The *present* distance of such a galaxy is actually much greater than 13.2 billion light years, and it is *presently* receding away from us at a rate greater than the speed of light, but this was not always true at all times in the past, when it would have been receding more slowly.

That's simply not possible, as the Hubble constant is around 70km/s, so the rate of expansion of the universe is a tiny fraction of the speed of light.
NO. The Hubble constant is equal to 70 km/s/Mpc (Seventy kilometres per second PER MEGAPARSEC). The speed of recession is not the same for every object. The speed of recession v is given by Hubble's law:

v = H0d

Where d is the present distance to that object.
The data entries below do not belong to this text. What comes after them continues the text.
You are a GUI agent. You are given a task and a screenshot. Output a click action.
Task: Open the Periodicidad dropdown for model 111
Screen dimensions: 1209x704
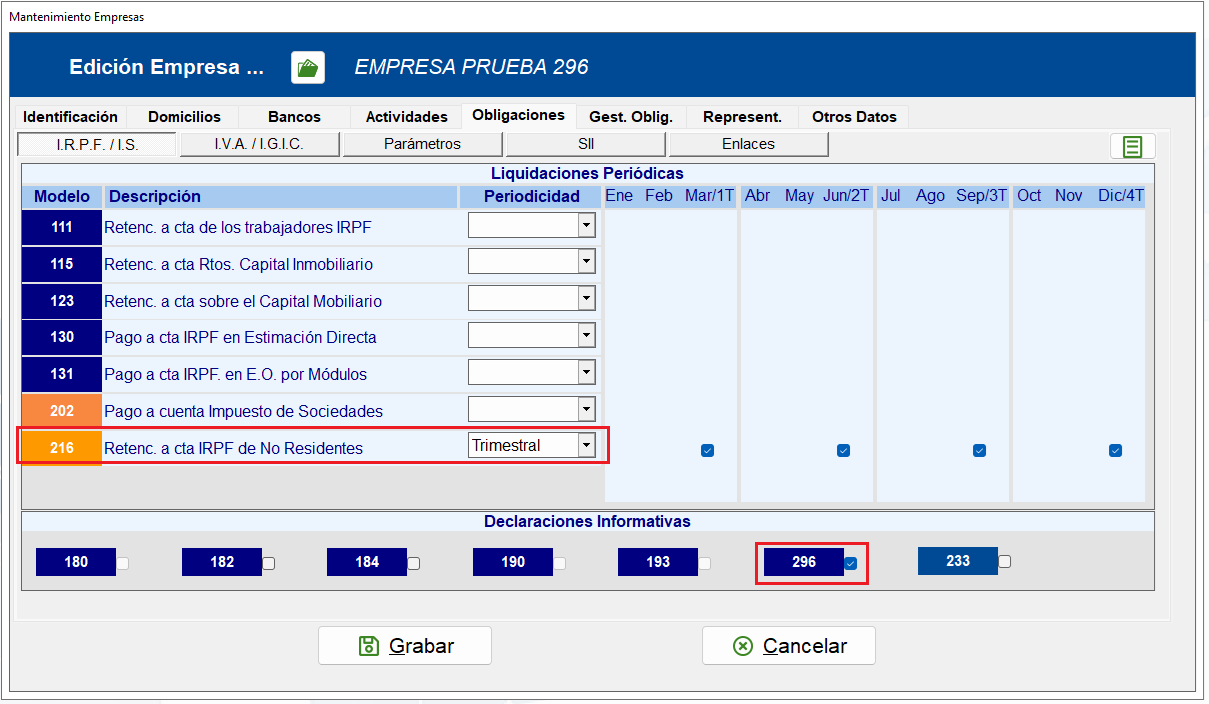click(586, 225)
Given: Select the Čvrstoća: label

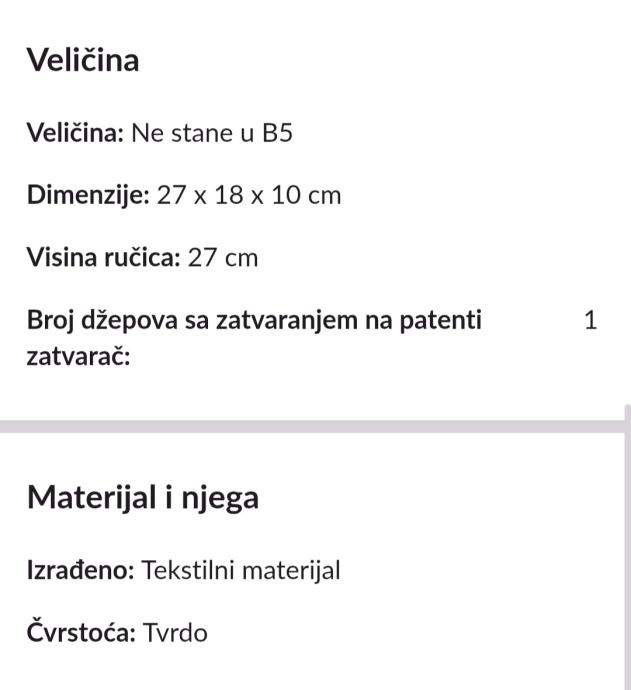Looking at the screenshot, I should click(x=82, y=633).
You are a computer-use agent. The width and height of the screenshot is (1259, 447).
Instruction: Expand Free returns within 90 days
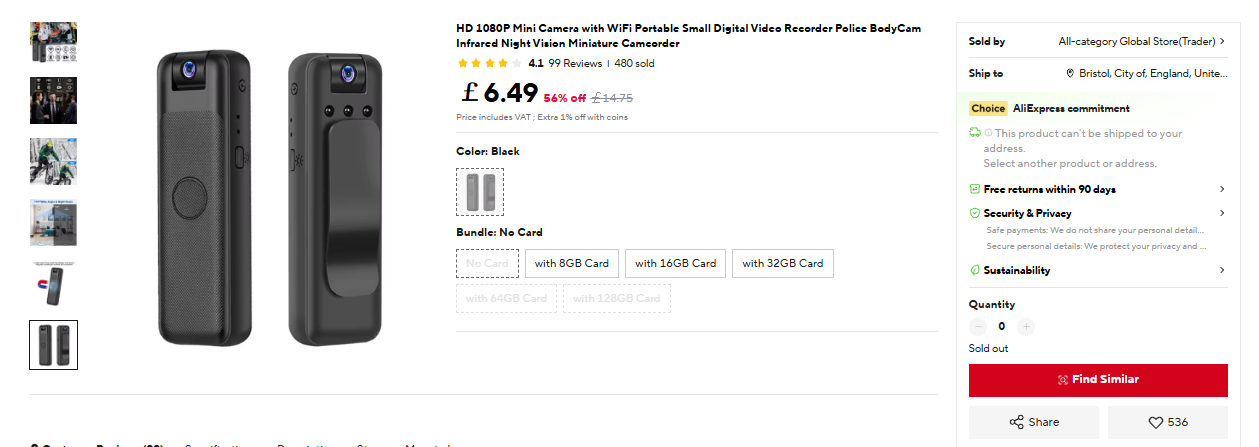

So Hubble's law says that the farther an object is away from us, the faster it is receding away from us. 1 parsec = 3.26 light years. And so a megaparsec = 1,000,000 parsecs. If the light from that object left 13.2 billion years ago and is just reaching Earth now, then that object is at about redshift 10, and in the standard cosmological model, it's distance would actually be 31.5 billion light years or 9660 Mpc, which I figured out using this calculator: http://www.astro.ucla.edu/~wright/CosmoCalc.html. See the last paragraph of my post for an explanation why its distance is greater than the light travel time from it. So, plugging that distance into the Hubble's law, we get v = 70 km/s/Mpc * 9660 Mpc = 676,200 km/s, which is much greater than c = 300,000 km/s.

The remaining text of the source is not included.